- Required work:
Reproduce every one of the records below word for word, with nothing changed.

- Stored rows:
□ □ □ □ □ □ □

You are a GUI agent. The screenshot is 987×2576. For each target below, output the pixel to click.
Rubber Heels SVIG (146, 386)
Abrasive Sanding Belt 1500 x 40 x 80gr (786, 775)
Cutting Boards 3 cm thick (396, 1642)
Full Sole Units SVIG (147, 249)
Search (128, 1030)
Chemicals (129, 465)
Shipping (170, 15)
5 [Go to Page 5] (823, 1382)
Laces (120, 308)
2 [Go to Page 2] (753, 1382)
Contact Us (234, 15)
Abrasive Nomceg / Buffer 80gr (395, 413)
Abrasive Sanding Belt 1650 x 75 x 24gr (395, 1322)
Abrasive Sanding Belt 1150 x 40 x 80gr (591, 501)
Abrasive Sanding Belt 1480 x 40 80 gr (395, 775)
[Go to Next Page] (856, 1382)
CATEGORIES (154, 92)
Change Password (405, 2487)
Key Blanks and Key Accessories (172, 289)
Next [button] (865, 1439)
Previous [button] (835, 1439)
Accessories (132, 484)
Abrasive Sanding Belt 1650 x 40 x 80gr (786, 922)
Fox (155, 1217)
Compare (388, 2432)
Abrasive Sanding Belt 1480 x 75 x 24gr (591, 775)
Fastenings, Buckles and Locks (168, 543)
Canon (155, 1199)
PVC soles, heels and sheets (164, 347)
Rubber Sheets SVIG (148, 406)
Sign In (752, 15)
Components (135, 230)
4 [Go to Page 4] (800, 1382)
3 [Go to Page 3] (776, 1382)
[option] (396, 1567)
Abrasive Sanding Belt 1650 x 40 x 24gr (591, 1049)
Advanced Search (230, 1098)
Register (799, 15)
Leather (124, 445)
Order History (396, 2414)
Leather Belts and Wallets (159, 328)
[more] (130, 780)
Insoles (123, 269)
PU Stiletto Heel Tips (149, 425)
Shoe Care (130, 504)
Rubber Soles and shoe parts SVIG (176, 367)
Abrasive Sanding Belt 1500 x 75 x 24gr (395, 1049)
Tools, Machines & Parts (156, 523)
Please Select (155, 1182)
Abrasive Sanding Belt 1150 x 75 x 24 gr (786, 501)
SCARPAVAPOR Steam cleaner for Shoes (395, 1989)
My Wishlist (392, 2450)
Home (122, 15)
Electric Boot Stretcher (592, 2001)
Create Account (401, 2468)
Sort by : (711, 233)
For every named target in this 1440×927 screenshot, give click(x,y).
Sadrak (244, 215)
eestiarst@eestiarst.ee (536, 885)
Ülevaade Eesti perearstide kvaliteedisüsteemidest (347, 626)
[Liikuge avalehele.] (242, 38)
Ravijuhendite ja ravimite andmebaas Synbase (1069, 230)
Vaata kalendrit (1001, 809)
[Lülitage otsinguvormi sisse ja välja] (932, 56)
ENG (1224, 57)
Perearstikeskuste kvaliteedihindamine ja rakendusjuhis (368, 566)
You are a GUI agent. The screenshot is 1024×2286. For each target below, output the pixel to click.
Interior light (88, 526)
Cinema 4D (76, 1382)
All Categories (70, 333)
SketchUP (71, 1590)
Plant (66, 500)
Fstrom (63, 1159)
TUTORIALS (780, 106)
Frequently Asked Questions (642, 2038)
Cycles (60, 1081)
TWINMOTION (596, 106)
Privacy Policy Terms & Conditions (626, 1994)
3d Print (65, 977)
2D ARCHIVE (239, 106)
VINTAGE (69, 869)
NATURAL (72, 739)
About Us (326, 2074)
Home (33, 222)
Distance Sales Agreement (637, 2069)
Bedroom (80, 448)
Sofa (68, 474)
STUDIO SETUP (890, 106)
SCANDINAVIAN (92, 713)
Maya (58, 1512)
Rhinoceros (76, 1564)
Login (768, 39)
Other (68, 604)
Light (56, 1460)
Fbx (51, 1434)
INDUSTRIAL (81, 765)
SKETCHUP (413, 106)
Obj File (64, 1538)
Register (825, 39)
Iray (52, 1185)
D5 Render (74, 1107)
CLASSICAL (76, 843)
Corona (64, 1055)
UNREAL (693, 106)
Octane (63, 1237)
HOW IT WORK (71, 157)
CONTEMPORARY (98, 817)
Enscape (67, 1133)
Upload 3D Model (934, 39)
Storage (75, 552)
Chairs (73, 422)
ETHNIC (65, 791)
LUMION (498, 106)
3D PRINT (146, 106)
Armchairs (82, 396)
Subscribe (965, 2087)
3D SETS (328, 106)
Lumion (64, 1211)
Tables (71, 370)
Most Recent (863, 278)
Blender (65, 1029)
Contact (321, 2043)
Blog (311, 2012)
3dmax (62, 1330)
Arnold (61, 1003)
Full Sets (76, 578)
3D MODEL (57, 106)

□ □ □ □ □ □ □

- Full solution:
You are a GUI agent. The screenshot is 987×2576. For each target below, output the pixel to click.
Rubber Heels SVIG (146, 386)
Abrasive Sanding Belt 1500 x 40 x 80gr (786, 775)
Cutting Boards 3 cm thick (396, 1642)
Full Sole Units SVIG (147, 249)
Search (128, 1030)
Chemicals (129, 465)
Shipping (170, 15)
5 [Go to Page 5] (823, 1382)
Laces (120, 308)
2 [Go to Page 2] (753, 1382)
Contact Us (234, 15)
Abrasive Nomceg / Buffer 80gr (395, 413)
Abrasive Sanding Belt 1650 x 75 x 24gr (395, 1322)
Abrasive Sanding Belt 1150 x 40 x 80gr (591, 501)
Abrasive Sanding Belt 1480 x 40 80 gr (395, 775)
[Go to Next Page] (856, 1382)
CATEGORIES (154, 92)
Change Password (405, 2487)
Key Blanks and Key Accessories (172, 289)
Next [button] (865, 1439)
Previous [button] (835, 1439)
Accessories (132, 484)
Abrasive Sanding Belt 1650 x 40 x 80gr (786, 922)
Fox (155, 1217)
Compare (388, 2432)
Abrasive Sanding Belt 1480 x 75 x 24gr (591, 775)
Fastenings, Buckles and Locks (168, 543)
Canon (155, 1199)
PVC soles, heels and sheets (164, 347)
Rubber Sheets SVIG (148, 406)
Sign In (752, 15)
Components (135, 230)
4 [Go to Page 4] (800, 1382)
3 [Go to Page 3] (776, 1382)
[option] (396, 1567)
Abrasive Sanding Belt 1650 x 40 x 24gr (591, 1049)
Advanced Search (230, 1098)
Register (799, 15)
Leather (124, 445)
Order History (396, 2414)
Leather Belts and Wallets (159, 328)
[more] (130, 780)
Insoles (123, 269)
PU Stiletto Heel Tips (149, 425)
Shoe Care (130, 504)
Rubber Soles and shoe parts SVIG (176, 367)
Abrasive Sanding Belt 1500 x 75 x 24gr (395, 1049)
Tools, Machines & Parts (156, 523)
Please Select (155, 1182)
Abrasive Sanding Belt 1150 x 75 x 24 gr (786, 501)
SCARPAVAPOR Steam cleaner for Shoes (395, 1989)
My Wishlist (392, 2450)
Home (122, 15)
Electric Boot Stretcher (592, 2001)
Create Account (401, 2468)
Sort by : (711, 233)
For every named target in this 1440×927 screenshot, give click(x,y).
Sadrak (244, 215)
eestiarst@eestiarst.ee (536, 885)
Ülevaade Eesti perearstide kvaliteedisüsteemidest (347, 626)
[Liikuge avalehele.] (242, 38)
Ravijuhendite ja ravimite andmebaas Synbase (1069, 230)
Vaata kalendrit (1001, 809)
[Lülitage otsinguvormi sisse ja välja] (932, 56)
ENG (1224, 57)
Perearstikeskuste kvaliteedihindamine ja rakendusjuhis (368, 566)
You are a GUI agent. The screenshot is 1024×2286. For each target below, output the pixel to click.
Interior light (88, 526)
Cinema 4D (76, 1382)
All Categories (70, 333)
SketchUP (71, 1590)
Plant (66, 500)
Fstrom (63, 1159)
TUTORIALS (780, 106)
Frequently Asked Questions (642, 2038)
Cycles (60, 1081)
TWINMOTION (596, 106)
Privacy Policy Terms & Conditions (626, 1994)
3d Print (65, 977)
2D ARCHIVE (239, 106)
VINTAGE (69, 869)
NATURAL (72, 739)
About Us (326, 2074)
Home (33, 222)
Distance Sales Agreement (637, 2069)
Bedroom (80, 448)
Sofa (68, 474)
STUDIO SETUP (890, 106)
SCANDINAVIAN (92, 713)
Maya (58, 1512)
Rhinoceros (76, 1564)
Login (768, 39)
Other (68, 604)
Light (56, 1460)
Fbx (51, 1434)
INDUSTRIAL (81, 765)
SKETCHUP (413, 106)
Obj File (64, 1538)
Register (825, 39)
Iray (52, 1185)
D5 Render (74, 1107)
CLASSICAL (76, 843)
Corona (64, 1055)
UNREAL (693, 106)
Octane (63, 1237)
HOW IT WORK (71, 157)
CONTEMPORARY (98, 817)
Enscape (67, 1133)
Upload 3D Model (934, 39)
Storage (75, 552)
Chairs (73, 422)
ETHNIC (65, 791)
LUMION (498, 106)
3D PRINT (146, 106)
Armchairs (82, 396)
Subscribe (965, 2087)
3D SETS (328, 106)
Lumion (64, 1211)
Tables (71, 370)
Most Recent (863, 278)
Blender (65, 1029)
Contact (321, 2043)
Blog (311, 2012)
3dmax (62, 1330)
Arnold (61, 1003)
Full Sets (76, 578)
3D MODEL (57, 106)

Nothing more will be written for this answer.